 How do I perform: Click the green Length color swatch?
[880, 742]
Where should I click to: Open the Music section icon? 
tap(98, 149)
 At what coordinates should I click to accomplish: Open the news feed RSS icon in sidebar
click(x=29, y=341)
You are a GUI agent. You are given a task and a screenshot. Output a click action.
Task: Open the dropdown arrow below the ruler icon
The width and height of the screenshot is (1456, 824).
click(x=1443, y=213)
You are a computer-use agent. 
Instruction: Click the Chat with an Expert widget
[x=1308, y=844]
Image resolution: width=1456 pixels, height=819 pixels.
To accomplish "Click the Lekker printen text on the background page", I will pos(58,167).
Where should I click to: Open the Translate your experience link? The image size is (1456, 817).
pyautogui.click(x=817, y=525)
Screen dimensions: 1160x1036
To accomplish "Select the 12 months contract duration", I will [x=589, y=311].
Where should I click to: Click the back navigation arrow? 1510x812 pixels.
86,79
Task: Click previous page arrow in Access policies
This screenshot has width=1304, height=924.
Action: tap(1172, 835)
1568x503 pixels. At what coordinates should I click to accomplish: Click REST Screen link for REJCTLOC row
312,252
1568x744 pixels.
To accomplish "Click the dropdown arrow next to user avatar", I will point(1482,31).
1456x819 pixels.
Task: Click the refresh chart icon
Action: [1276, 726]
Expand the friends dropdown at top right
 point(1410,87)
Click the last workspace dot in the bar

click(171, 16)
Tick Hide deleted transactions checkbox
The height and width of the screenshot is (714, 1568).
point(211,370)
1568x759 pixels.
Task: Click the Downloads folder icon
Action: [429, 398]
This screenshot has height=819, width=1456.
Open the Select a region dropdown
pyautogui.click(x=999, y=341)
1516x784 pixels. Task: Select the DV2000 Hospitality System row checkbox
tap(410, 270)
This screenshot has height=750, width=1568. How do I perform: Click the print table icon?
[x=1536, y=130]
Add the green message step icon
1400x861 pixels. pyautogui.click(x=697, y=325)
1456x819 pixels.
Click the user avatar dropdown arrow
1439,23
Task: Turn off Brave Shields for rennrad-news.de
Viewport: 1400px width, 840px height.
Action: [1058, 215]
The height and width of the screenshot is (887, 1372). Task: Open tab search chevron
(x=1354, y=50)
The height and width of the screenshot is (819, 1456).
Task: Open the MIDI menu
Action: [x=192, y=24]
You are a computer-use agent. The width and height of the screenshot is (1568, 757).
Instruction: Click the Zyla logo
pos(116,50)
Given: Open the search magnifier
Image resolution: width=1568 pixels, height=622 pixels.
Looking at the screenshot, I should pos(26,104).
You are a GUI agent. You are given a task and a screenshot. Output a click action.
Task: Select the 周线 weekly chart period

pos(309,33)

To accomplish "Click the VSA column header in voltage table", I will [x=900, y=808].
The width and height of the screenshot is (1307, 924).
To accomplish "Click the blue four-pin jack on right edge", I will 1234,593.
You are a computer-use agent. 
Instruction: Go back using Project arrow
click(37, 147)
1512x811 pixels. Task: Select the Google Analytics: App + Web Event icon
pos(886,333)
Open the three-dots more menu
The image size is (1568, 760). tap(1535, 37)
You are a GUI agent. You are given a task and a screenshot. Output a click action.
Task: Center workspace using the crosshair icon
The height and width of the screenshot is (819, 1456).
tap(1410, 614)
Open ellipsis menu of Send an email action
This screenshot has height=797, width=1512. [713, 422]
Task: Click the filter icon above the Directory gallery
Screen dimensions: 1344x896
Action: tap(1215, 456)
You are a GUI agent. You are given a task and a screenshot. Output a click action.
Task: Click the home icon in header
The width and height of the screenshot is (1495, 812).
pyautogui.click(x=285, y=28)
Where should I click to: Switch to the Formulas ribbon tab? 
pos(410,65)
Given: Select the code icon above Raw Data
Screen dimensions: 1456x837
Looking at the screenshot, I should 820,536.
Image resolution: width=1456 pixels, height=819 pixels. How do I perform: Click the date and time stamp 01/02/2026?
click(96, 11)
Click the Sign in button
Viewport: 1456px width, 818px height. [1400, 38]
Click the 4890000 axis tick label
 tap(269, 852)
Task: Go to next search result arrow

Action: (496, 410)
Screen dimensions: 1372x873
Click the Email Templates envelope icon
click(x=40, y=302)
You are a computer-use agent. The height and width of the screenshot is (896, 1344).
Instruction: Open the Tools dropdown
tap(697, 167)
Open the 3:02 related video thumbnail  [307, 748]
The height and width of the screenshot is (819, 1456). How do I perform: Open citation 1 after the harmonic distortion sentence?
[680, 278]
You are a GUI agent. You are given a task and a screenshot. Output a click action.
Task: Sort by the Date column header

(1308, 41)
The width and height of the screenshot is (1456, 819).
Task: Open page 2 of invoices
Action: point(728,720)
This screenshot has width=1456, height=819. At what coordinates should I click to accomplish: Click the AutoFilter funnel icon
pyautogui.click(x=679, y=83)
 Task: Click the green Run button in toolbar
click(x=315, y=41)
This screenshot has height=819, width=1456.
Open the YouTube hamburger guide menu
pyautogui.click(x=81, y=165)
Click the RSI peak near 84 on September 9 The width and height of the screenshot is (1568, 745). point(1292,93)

§ **Brief**: Word for word, write out every record in the listing.

§ **Solution for this problem**:
 How do I perform: Click the green Length color swatch?
[880, 742]
Where should I click to: Open the Music section icon? 
tap(98, 149)
 At what coordinates should I click to accomplish: Open the news feed RSS icon in sidebar
click(x=29, y=341)
You are a GUI agent. You are given a task and a screenshot. Output a click action.
Task: Open the dropdown arrow below the ruler icon
The width and height of the screenshot is (1456, 824).
click(x=1443, y=213)
You are a computer-use agent. 
Instruction: Click the Chat with an Expert widget
[x=1308, y=844]
Image resolution: width=1456 pixels, height=819 pixels.
To accomplish "Click the Lekker printen text on the background page", I will pos(58,167).
Where should I click to: Open the Translate your experience link? The image size is (1456, 817).
pyautogui.click(x=817, y=525)
Screen dimensions: 1160x1036
To accomplish "Select the 12 months contract duration", I will [x=589, y=311].
Where should I click to: Click the back navigation arrow? 1510x812 pixels.
86,79
Task: Click previous page arrow in Access policies
This screenshot has width=1304, height=924.
Action: tap(1172, 835)
1568x503 pixels. At what coordinates should I click to accomplish: Click REST Screen link for REJCTLOC row
312,252
1568x744 pixels.
To accomplish "Click the dropdown arrow next to user avatar", I will point(1482,31).
1456x819 pixels.
Task: Click the refresh chart icon
Action: [1276, 726]
Expand the friends dropdown at top right
 point(1410,87)
Click the last workspace dot in the bar

click(171, 16)
Tick Hide deleted transactions checkbox
The height and width of the screenshot is (714, 1568).
point(211,370)
1568x759 pixels.
Task: Click the Downloads folder icon
Action: [429, 398]
This screenshot has height=819, width=1456.
Open the Select a region dropdown
pyautogui.click(x=999, y=341)
1516x784 pixels. Task: Select the DV2000 Hospitality System row checkbox
tap(410, 270)
This screenshot has height=750, width=1568. How do I perform: Click the print table icon?
[x=1536, y=130]
Add the green message step icon
1400x861 pixels. pyautogui.click(x=697, y=325)
1456x819 pixels.
Click the user avatar dropdown arrow
1439,23
Task: Turn off Brave Shields for rennrad-news.de
Viewport: 1400px width, 840px height.
Action: [1058, 215]
The height and width of the screenshot is (887, 1372). Task: Open tab search chevron
(x=1354, y=50)
The height and width of the screenshot is (819, 1456).
Task: Open the MIDI menu
Action: [x=192, y=24]
You are a computer-use agent. The width and height of the screenshot is (1568, 757).
Instruction: Click the Zyla logo
pos(116,50)
Given: Open the search magnifier
Image resolution: width=1568 pixels, height=622 pixels.
Looking at the screenshot, I should pos(26,104).
You are a GUI agent. You are given a task and a screenshot. Output a click action.
Task: Select the 周线 weekly chart period

pos(309,33)

To accomplish "Click the VSA column header in voltage table", I will [x=900, y=808].
The width and height of the screenshot is (1307, 924).
To accomplish "Click the blue four-pin jack on right edge", I will 1234,593.
You are a computer-use agent. 
Instruction: Go back using Project arrow
click(37, 147)
1512x811 pixels. Task: Select the Google Analytics: App + Web Event icon
pos(886,333)
Open the three-dots more menu
The image size is (1568, 760). tap(1535, 37)
You are a GUI agent. You are given a task and a screenshot. Output a click action.
Task: Center workspace using the crosshair icon
The height and width of the screenshot is (819, 1456).
tap(1410, 614)
Open ellipsis menu of Send an email action
This screenshot has height=797, width=1512. [713, 422]
Task: Click the filter icon above the Directory gallery
Screen dimensions: 1344x896
Action: tap(1215, 456)
You are a GUI agent. You are given a task and a screenshot. Output a click action.
Task: Click the home icon in header
The width and height of the screenshot is (1495, 812).
pyautogui.click(x=285, y=28)
Where should I click to: Switch to the Formulas ribbon tab? 
pos(410,65)
Given: Select the code icon above Raw Data
Screen dimensions: 1456x837
Looking at the screenshot, I should 820,536.
Image resolution: width=1456 pixels, height=819 pixels. How do I perform: Click the date and time stamp 01/02/2026?
click(96, 11)
Click the Sign in button
Viewport: 1456px width, 818px height. [1400, 38]
Click the 4890000 axis tick label
 tap(269, 852)
Task: Go to next search result arrow

Action: (496, 410)
Screen dimensions: 1372x873
Click the Email Templates envelope icon
click(x=40, y=302)
You are a computer-use agent. The height and width of the screenshot is (896, 1344).
Instruction: Open the Tools dropdown
tap(697, 167)
Open the 3:02 related video thumbnail  [307, 748]
The height and width of the screenshot is (819, 1456). How do I perform: Open citation 1 after the harmonic distortion sentence?
[680, 278]
You are a GUI agent. You are given a task and a screenshot. Output a click action.
Task: Sort by the Date column header

(1308, 41)
The width and height of the screenshot is (1456, 819).
Task: Open page 2 of invoices
Action: point(728,720)
This screenshot has width=1456, height=819. At what coordinates should I click to accomplish: Click the AutoFilter funnel icon
pyautogui.click(x=679, y=83)
 Task: Click the green Run button in toolbar
click(x=315, y=41)
This screenshot has height=819, width=1456.
Open the YouTube hamburger guide menu
pyautogui.click(x=81, y=165)
Click the RSI peak near 84 on September 9 The width and height of the screenshot is (1568, 745). point(1292,93)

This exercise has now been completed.